# -*- coding: utf-8 -*-
# Author:   $Author: merkosh $
# Revision: $Rev: 57 $

Howto parse
===========

This document covers brievly the two methods how to parse a html encoded
webpage in order to extract field information.


Related information:
--------------------

For information on program invocation by lmc or return format, please
Format.txt.


Deep parsing vs. shallow parsing
--------------------------------

Under deep parsing lets understand the creation of a tree-like 
structure, assigning parent, child and sibbling elements to HTML-tags,
probably in accordance to some W3C DTD.

Let shallow parsing be searching and extracting text information, 
regardless their parent-child relationship, skipping unwanted tags
inbetween, etc.


Why not to use deep parsing
---------------------------

HTML is usually formatted such that the user can visually percieve 
information well. HTML is formatted according to a DTD, not the
contents you intend extract. 
i.e. considder <span></span> tag, which is almost never visible, but
     introduces different sibbling relations

Websites which use some script backend usually produce its output
in some systematic sort of way. However, small irregularities might
not be displayed by your browser, i.e. faulty syntax, etc.
but your parser will still have to cope with that.

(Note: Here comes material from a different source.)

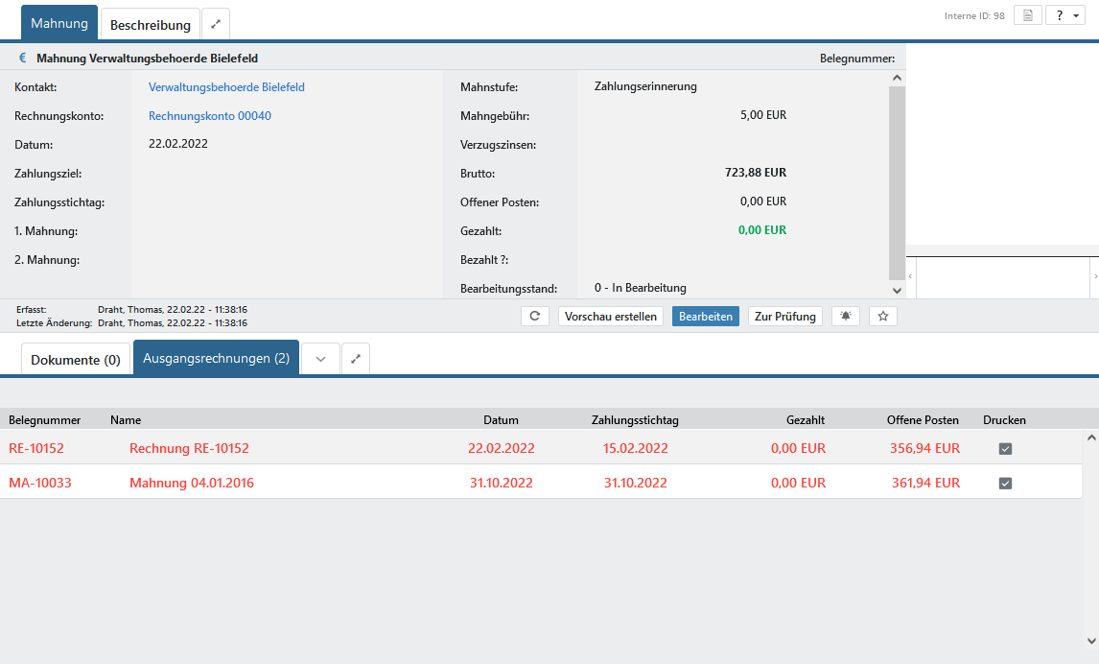Open the Dokumente (0) tab
This screenshot has height=664, width=1099.
click(76, 360)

Deep parsing does not structure what you are looking for. It structures
the HTML code. 


When to use deep parsing
------------------------

Deep parsing is appropriate when you are directly working with XML and
an associated DTD /Schema and you can access your field information
with a XML-Parser or your parser provides functions which allow you
to access the information you require faster and more convenient.

Example:
The script amazon-en.pl uses the Perl HTML::TreeParser object to extract
all hyperlinks. It can do so because Amazon has a horrible HTML structure,
but the embedded hyperlinks are structured in a way what all necessary
information can be directly extracted from them.

Rule of the thumb: do not make it nice, make it work.